Q: I have a 3-year-old filly who will be transitioning into an under-saddle training program this spring. I know young, growing horses in work need more protein, but what percentage of protein should she have in her diet? Are there any other nutrients or components of her diet that will need to change as she works more?

A: Young horses like yours have a lot on their plates as they start work while continuing to grow, and they need their nutrition to pull double duty as well. Both growing horses and performance horses have increased requirements for protein, energy, and many vitamins and minerals compared to adult horses at maintenance. At 3 years old much of your horse’s skeletal growth is complete, and she can move from a growth feed to a performance feed (this transition can happen as early as 2 years old). What does this mean for you when shopping for feeds? Here are a few things to remember:

  1. Choose a feed designed for the horse you are feeding. In this case it should be labelled for performance horses, not horses at maintenance or seniors requiring forage replacement (due to compromised dentition), for example. This will ensure the right balance of individual nutrients, as well as the right nutrient-to-calorie ratio, doing the work of ration balancing for you.
  2. Choose the right calorie density. If the feed is too rich, she will not be able to eat a large quantity and might fall below the minimum feeding rate (check the fine print in the feeding directions). This could create gaps in the nutrients provided to her. There are well-fortified performance feeds at every calorie level, and the right one for your horse depends on her individual metabolism, workload, and how many calories she gets from forage. Some horses might just need a ration balancer, for instance, while others might need a higher-calorie concentrate. You don’t want her hovering right at the bare minimum feeding rate for a product because, again, she is growing and working.
  3. Horses need nutrients in certain amounts, not percentages. It’s an oversimplification to say that she should be on a 14% crude protein feed, when 5 pounds of a 14% crude protein feed and 6 pounds of a 12% crude protein feed both provide the same total amount of crude protein.
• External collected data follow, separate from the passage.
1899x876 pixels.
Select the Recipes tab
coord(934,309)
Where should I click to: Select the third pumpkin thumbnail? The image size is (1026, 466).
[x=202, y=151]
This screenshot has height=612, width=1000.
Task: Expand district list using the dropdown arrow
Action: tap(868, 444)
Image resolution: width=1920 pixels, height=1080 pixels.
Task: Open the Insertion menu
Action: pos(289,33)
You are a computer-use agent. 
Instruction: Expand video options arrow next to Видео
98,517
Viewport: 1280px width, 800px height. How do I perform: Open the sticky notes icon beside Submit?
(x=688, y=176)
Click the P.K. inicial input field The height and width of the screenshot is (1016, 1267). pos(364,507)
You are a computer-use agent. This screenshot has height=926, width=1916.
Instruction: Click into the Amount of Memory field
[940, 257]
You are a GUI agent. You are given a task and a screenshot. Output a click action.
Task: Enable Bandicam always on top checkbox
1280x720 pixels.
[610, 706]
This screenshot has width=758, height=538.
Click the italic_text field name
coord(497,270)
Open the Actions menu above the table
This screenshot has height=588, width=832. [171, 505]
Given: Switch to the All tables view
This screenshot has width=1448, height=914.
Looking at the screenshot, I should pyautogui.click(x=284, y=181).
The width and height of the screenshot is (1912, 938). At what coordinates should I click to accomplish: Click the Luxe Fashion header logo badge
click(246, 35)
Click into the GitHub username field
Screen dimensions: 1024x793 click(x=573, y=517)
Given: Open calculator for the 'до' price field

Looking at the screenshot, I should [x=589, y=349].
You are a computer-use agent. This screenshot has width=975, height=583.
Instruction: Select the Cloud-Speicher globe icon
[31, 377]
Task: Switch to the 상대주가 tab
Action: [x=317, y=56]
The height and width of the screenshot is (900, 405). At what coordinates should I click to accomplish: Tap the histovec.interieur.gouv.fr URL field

That being said, low protein feeds such as 10% protein feeds are rarely the right fit for a young performance horse and are often designed for mature horses in light to no work.
  4. Protein quality matters, not just quantity. A well-formulated 12% protein feed with added amino acids (especially lysine) will do a better job meeting her needs than a poorly fortified 14% protein feed with low-quality protein ingredients such as dried distiller grains.
  5. Keep your forage quality in mind. The better (and higher-protein) your hay is, the less work the feed must do, but the poorer the hay, the more important the feed. However, even high-protein forages are not excellent sources of amino acids because the digestibility/availability of that protein is not as great as it is in concentrate feeds with ingredients such as soybean meal.
  6. Electrolytes are of greater importance now that she is in work. Make sure to provide salt year -round and consider a good-quality electrolyte during the “sweating season.”
  7. Don’t stress about balancing individual nutrients or buying separate vitamins or minerals to supplement unless she has a specific health issue. Again, the best way you can ensure correct nutrition is to choose a well-formulated feed, from a company you trust, that you can feed at the correct rate while maintaining a proper body condition. When in doubt, consult an equine nutritionist.

In summary, ensuring the correct nutrition for a young horse transitioning into training involves selecting a performance feed that meets increased protein, energy, vitamins, and mineral requirements; paying attention to calorie density and quality of ingredients; and not overlooking the importance of electrolytes.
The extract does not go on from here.